Western Banded Gecko

The western banded gecko (Coleonyx variegatus) is a unique looking reptile that inhabits southern Nevada. This terrestrial lizard grows to be a whopping 4-6 inches long, including its tail! This gecko’s skin appears silky thanks to its tiny scales. As its name suggests, this little guy is covered dark bands that obscure an otherwise sandy colored body. The western banded gecko differs from others of its kind. Unlike other geckos, the western banded can actually move its eyelids!

Living in the desert southwest, these small lizards occupy a rather wide range of habitats. They can be found in sagebrush deserts, pinyon-juniper woodlands, and even desert riparian areas. They often take refuge in rocks, crevices, and other hard to access places that provide shelter and safety.

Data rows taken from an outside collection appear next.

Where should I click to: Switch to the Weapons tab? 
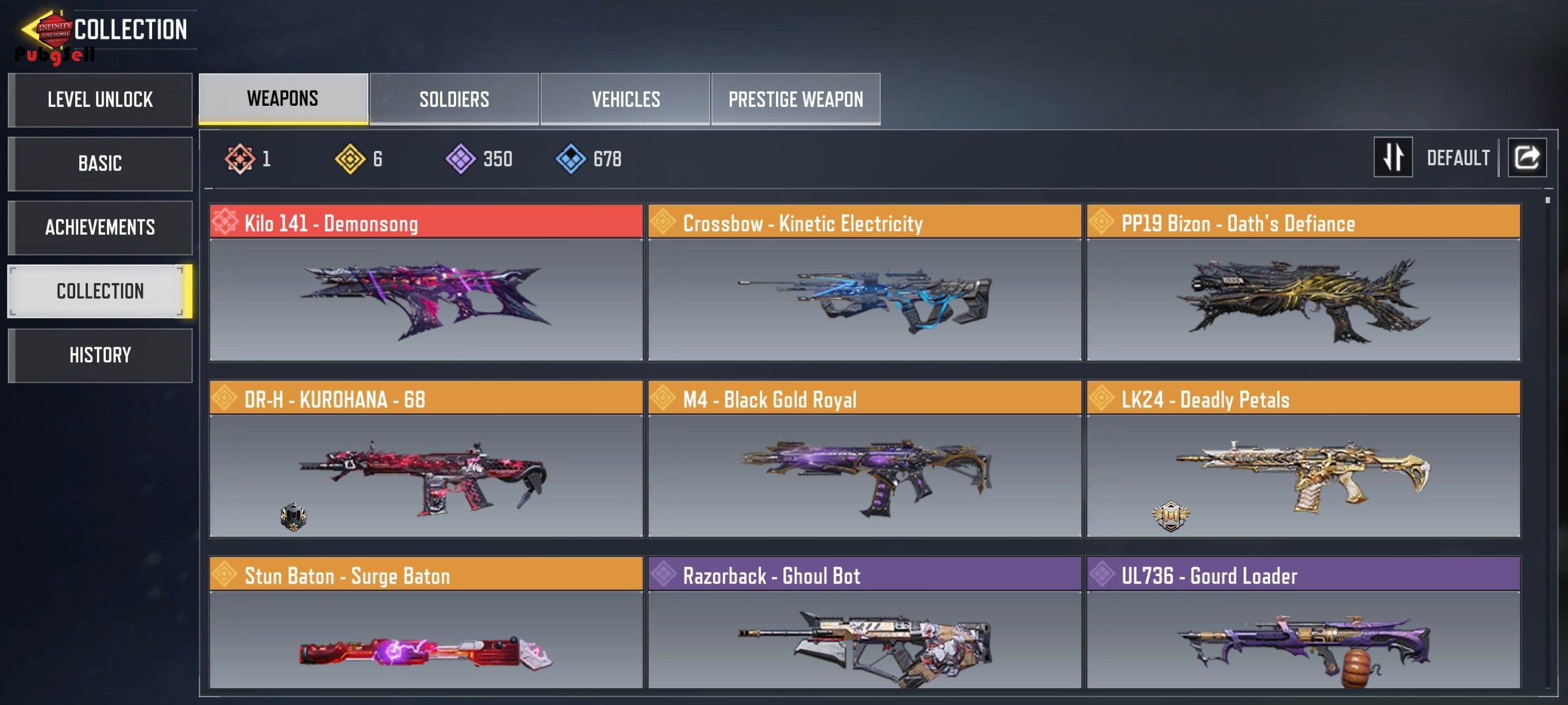click(283, 99)
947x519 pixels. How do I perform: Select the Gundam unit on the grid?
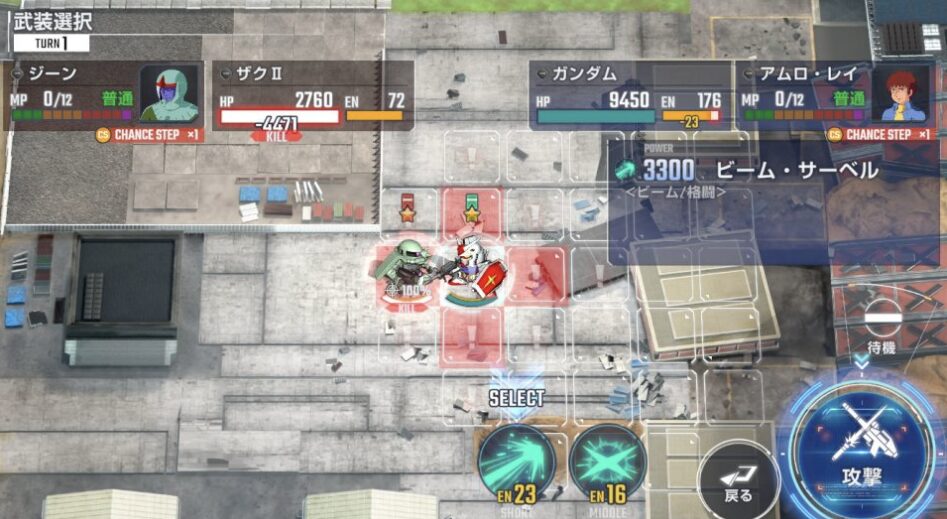[473, 272]
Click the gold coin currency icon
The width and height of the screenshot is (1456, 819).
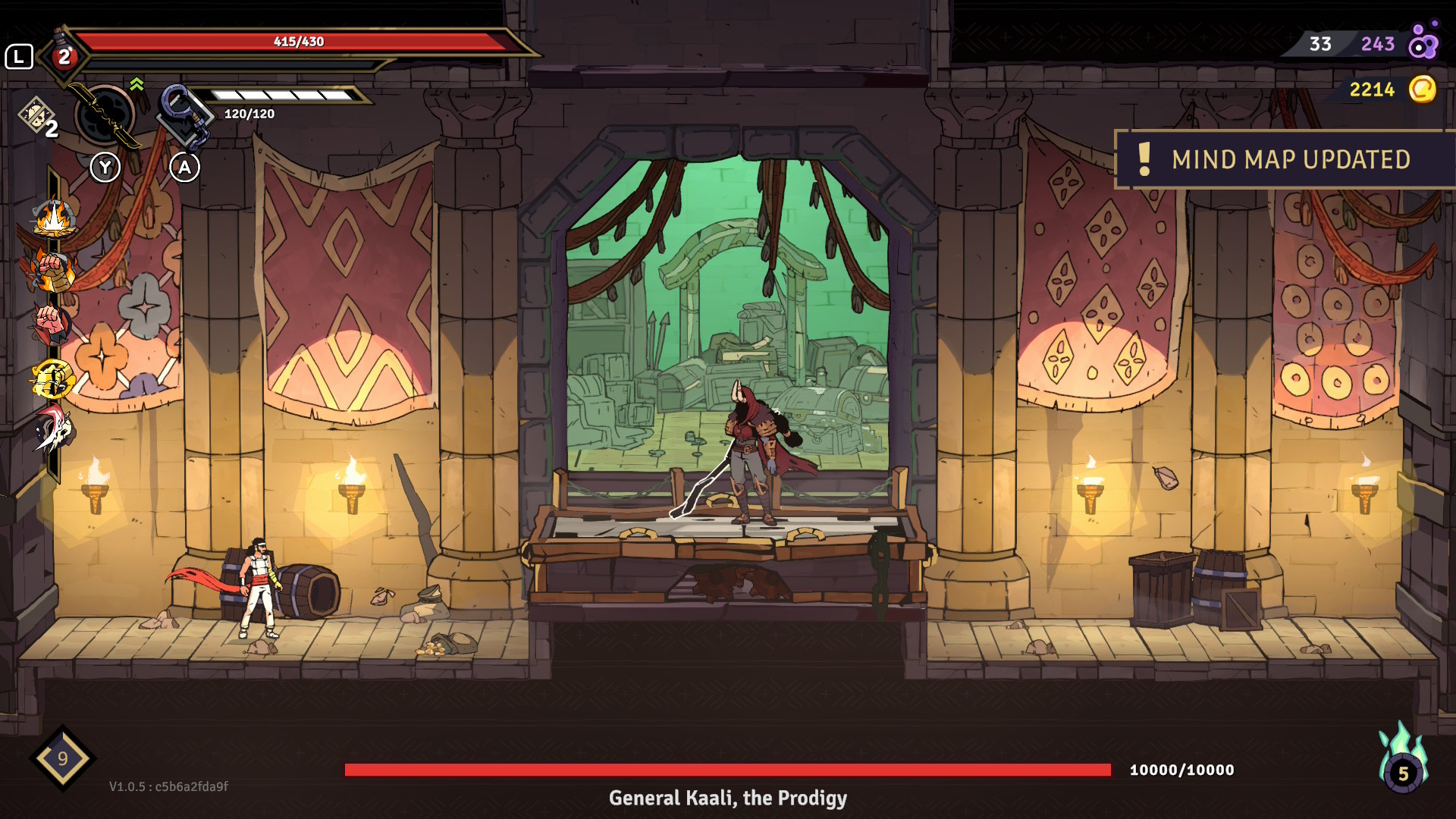[1422, 89]
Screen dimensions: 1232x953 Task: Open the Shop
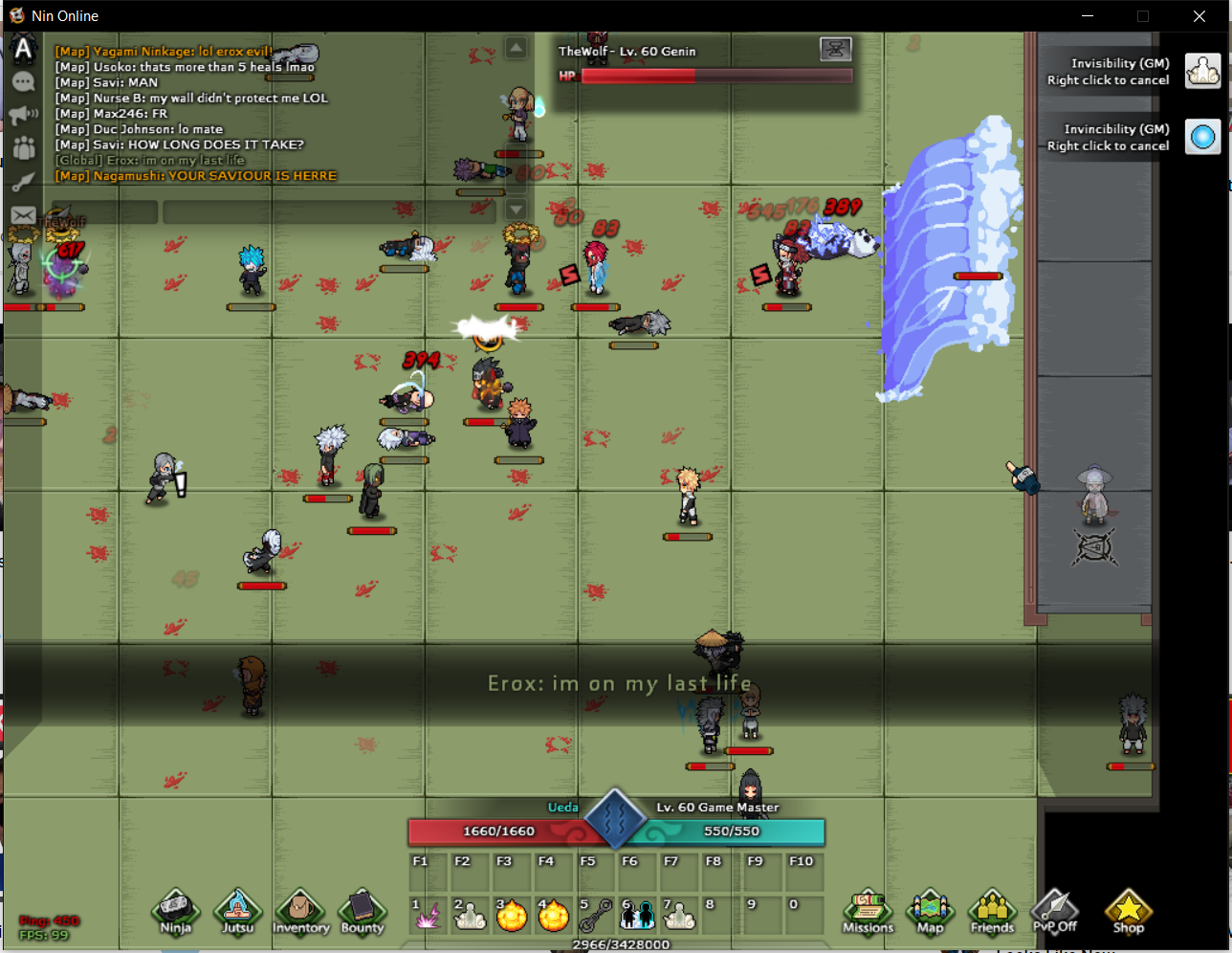[x=1128, y=911]
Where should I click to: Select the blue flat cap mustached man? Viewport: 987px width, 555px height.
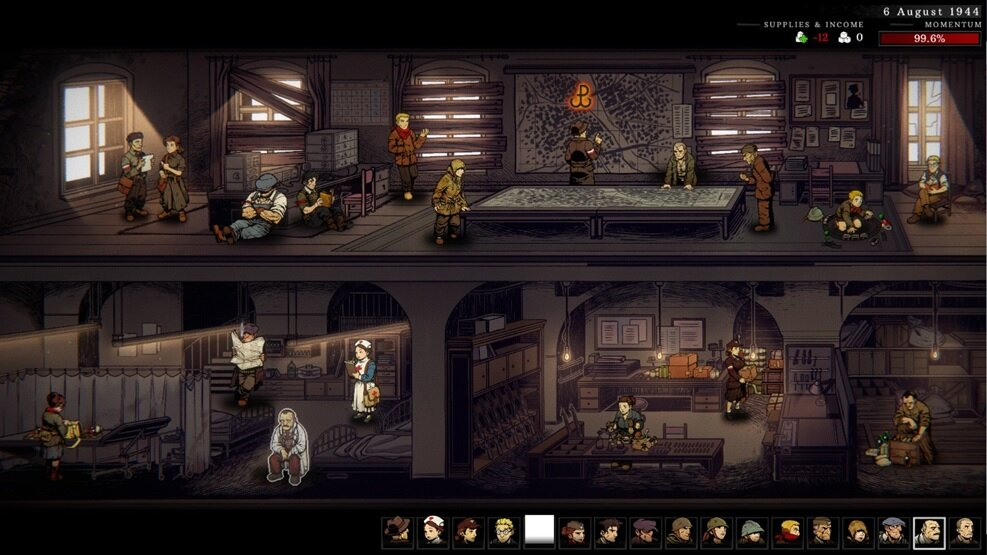tap(893, 530)
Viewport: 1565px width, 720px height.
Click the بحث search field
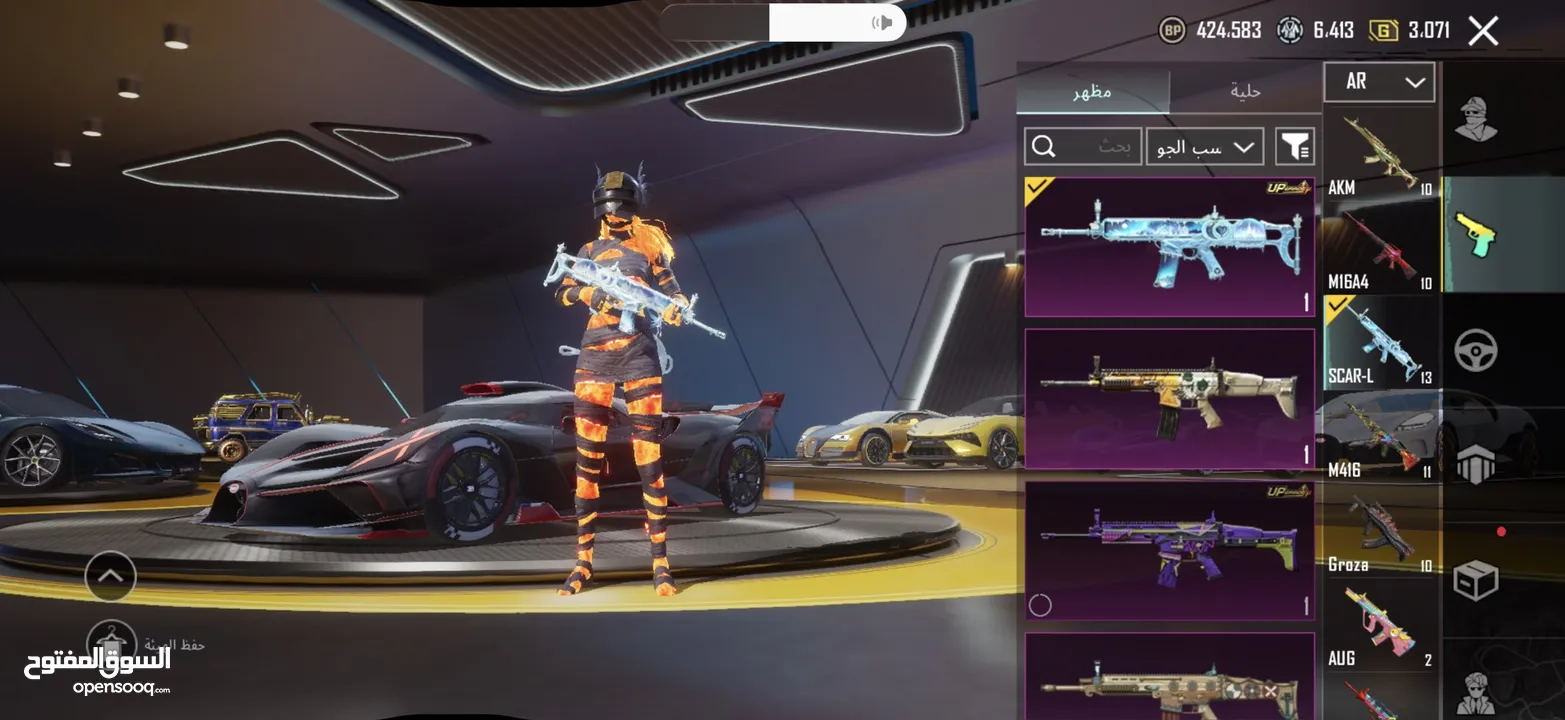point(1083,147)
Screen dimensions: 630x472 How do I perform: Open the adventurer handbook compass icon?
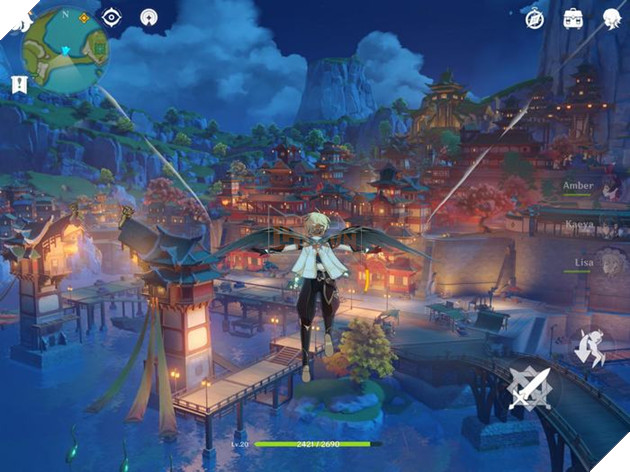pos(535,17)
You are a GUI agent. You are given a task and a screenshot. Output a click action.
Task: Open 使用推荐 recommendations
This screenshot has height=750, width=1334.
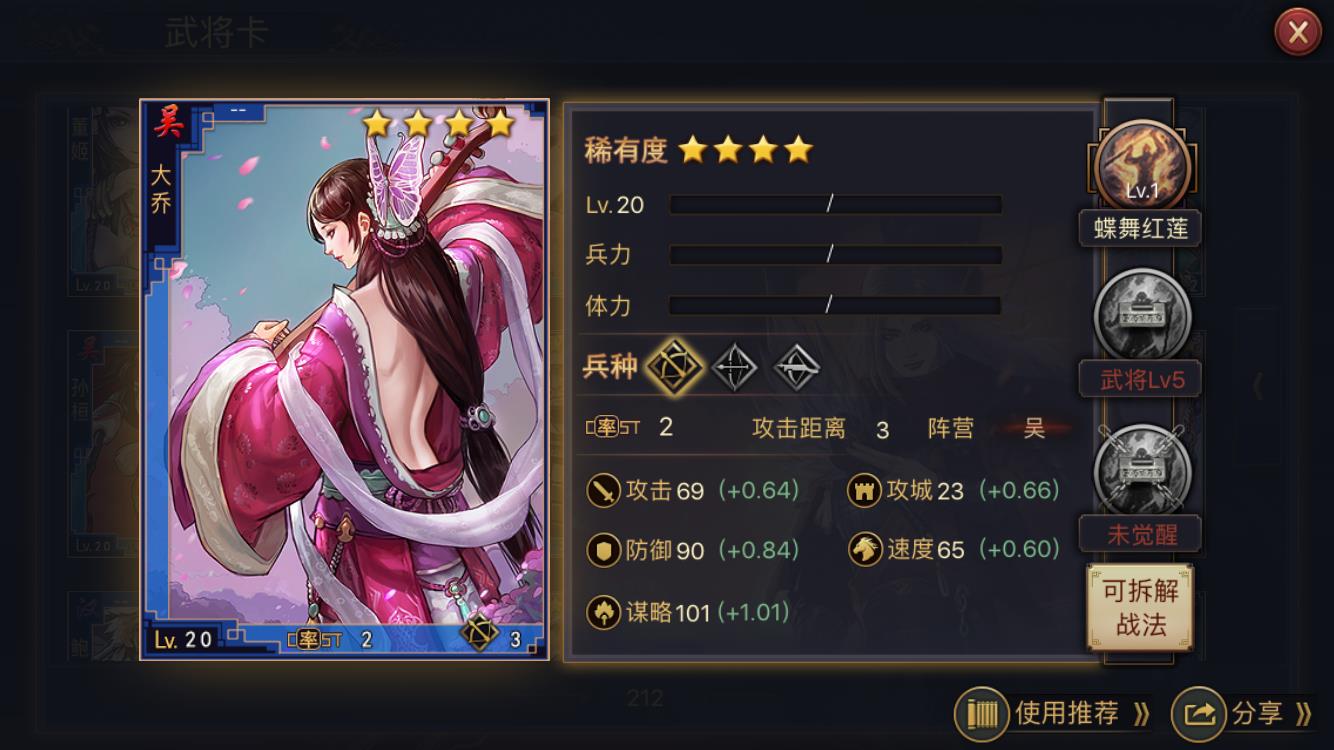point(1054,713)
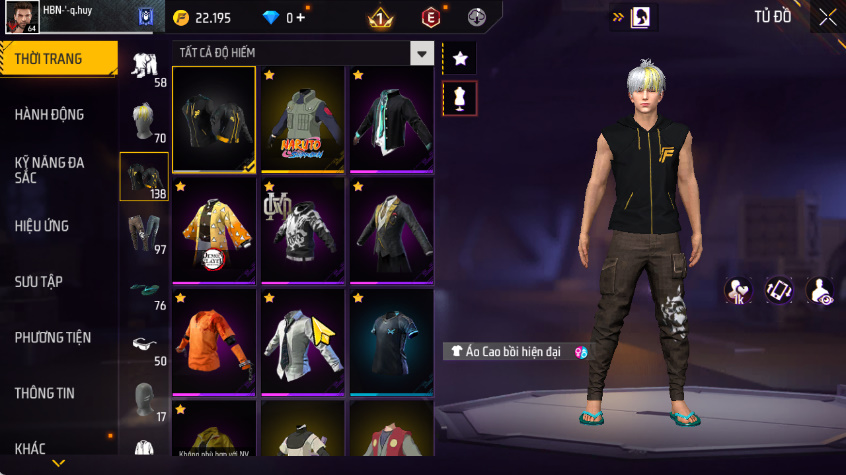This screenshot has height=475, width=846.
Task: Open the shoes category with 76 items
Action: coord(144,290)
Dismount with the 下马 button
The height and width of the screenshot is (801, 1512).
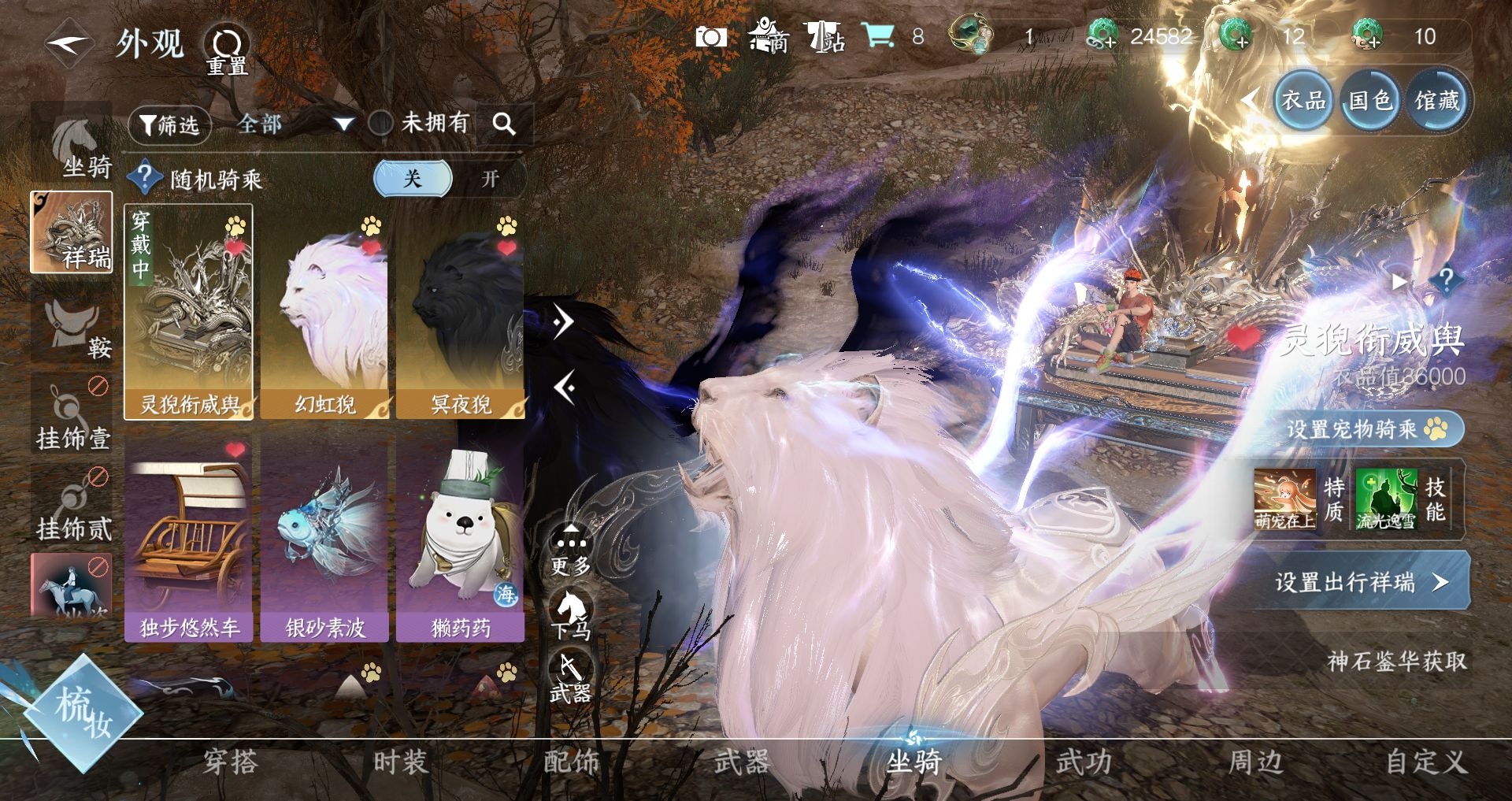coord(570,616)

Western banded geckos are highly secretive and only come out at night. Being nocturnal certainly has its advantages — especially if your diet consists of bugs and insects. While spiders are often on this gecko’s menu, it turns out that they have a taste for something a little more “spicy.” Western banded geckos are one of the few reptiles that help control scorpion populations. It turns out that, if you are a western banded gecko, baby scorpions make for a tasty morsel!

If you’re on a night hike one evening, keep a sharp eye out. Who knows? Maybe you’ll get the chance to see this elusive neighbor!